Sin embargo, experimentaba una sensación de alivio, de serenidad, casi de
inocencia. Tenía la confusa impresión de que esto era mejor que cualquier otra
cosa, como si a sus espaldas quedara algo abyecto, algo terrible. La gente
pasaba junto al banco. Con niños, con portafolios, con paraguas. Entonces
alguien se separó de aquel desfile interminable. Era un hombre cincuentón,
bien vestido, peinado impecablemente, con portafolio negro, alfiler de corbata
y un parchecito blanco sobre el ojo. ¿Será alguien que me conoce? pensó ella,
y tuvo miedo de que aquel individuo la introdujera nuevamente en su pasado. Se
sentía tan feliz en su confortable olvido.
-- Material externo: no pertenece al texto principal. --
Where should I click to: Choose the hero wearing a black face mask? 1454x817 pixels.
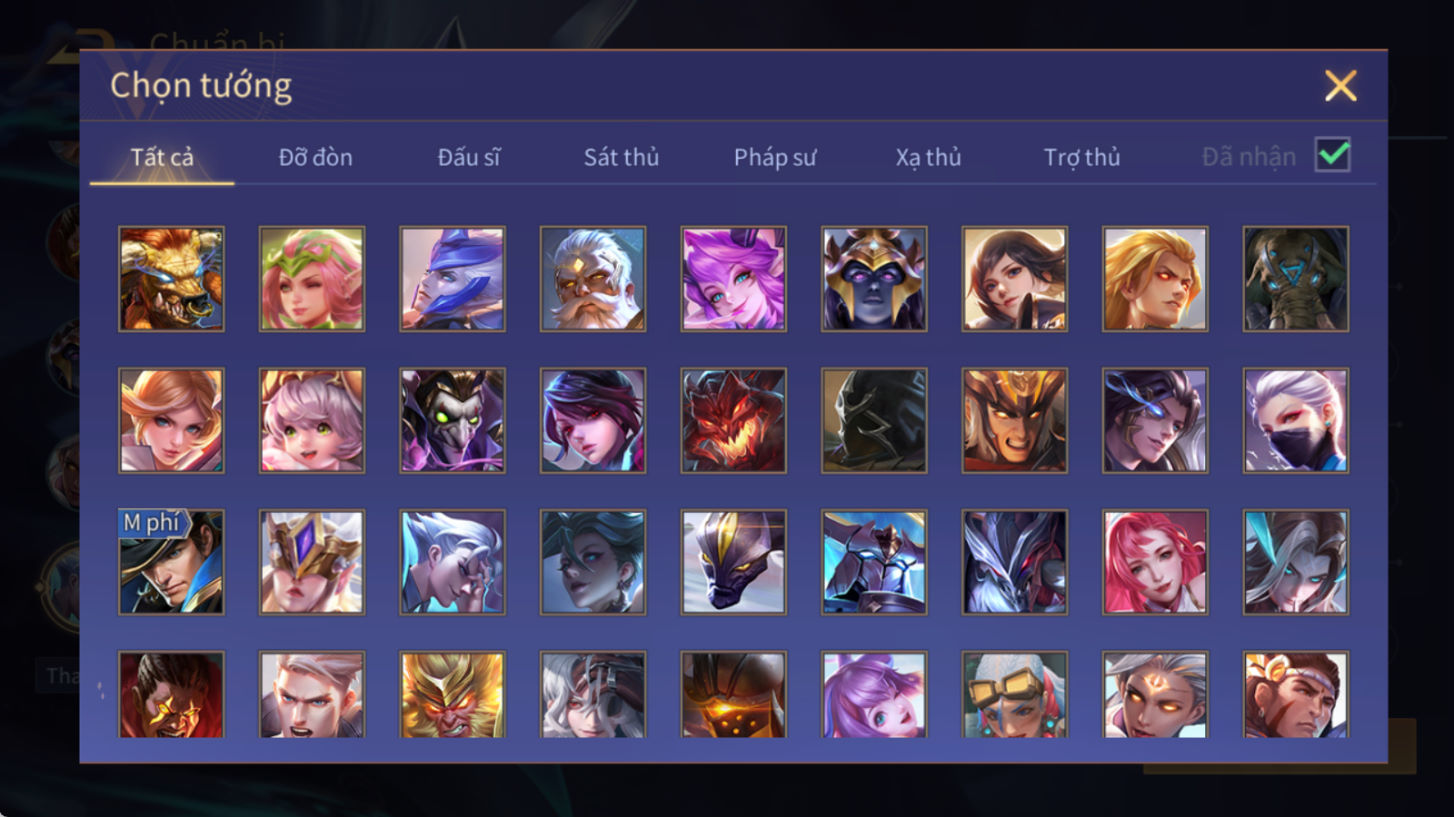coord(1296,420)
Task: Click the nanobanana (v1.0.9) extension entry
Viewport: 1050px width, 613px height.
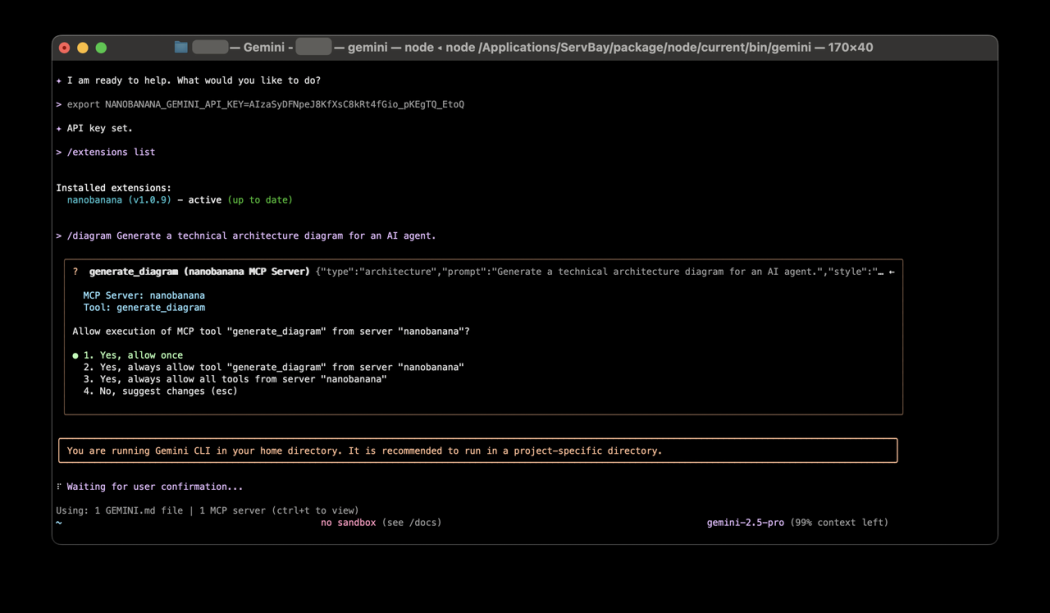Action: (x=118, y=200)
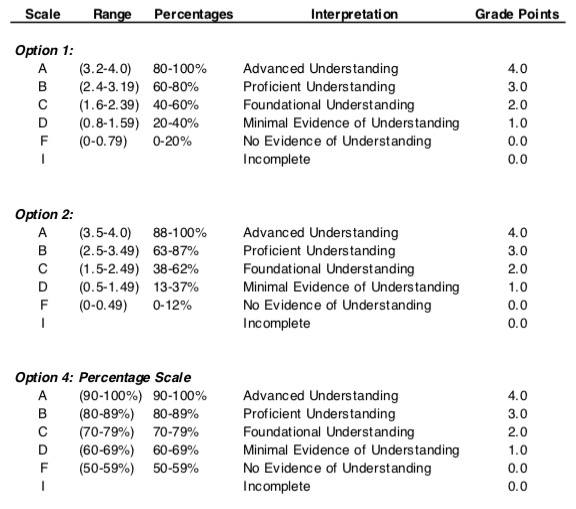Click the Percentages column header
Viewport: 576px width, 509px height.
coord(194,14)
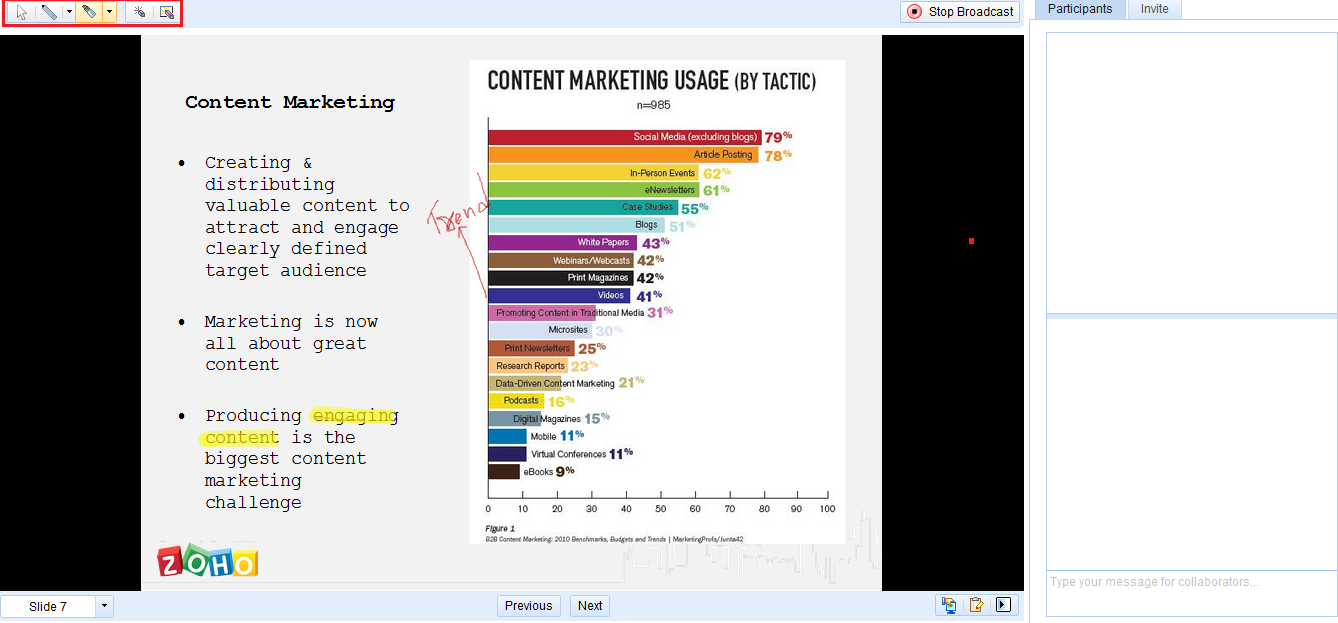Viewport: 1338px width, 623px height.
Task: Open the highlighter options dropdown arrow
Action: coord(109,12)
Pero el hombre se acercó y preguntó
simplemente: “¿Le sucede algo, señorita?” Ella ló contempló largamente. La cara
del tipo le inspiró confianza. En realidad, todo le inspiraba confianza. Vio
que el hombre le tendía la manó y oyó que decía: “Mi nombre es Roldán. Félix
Roldán”. Después de todo, el nombre era lo de menos. Así que se incorporó y
espontáneamente enlazó su brazo débil con aquel brazo fuerte.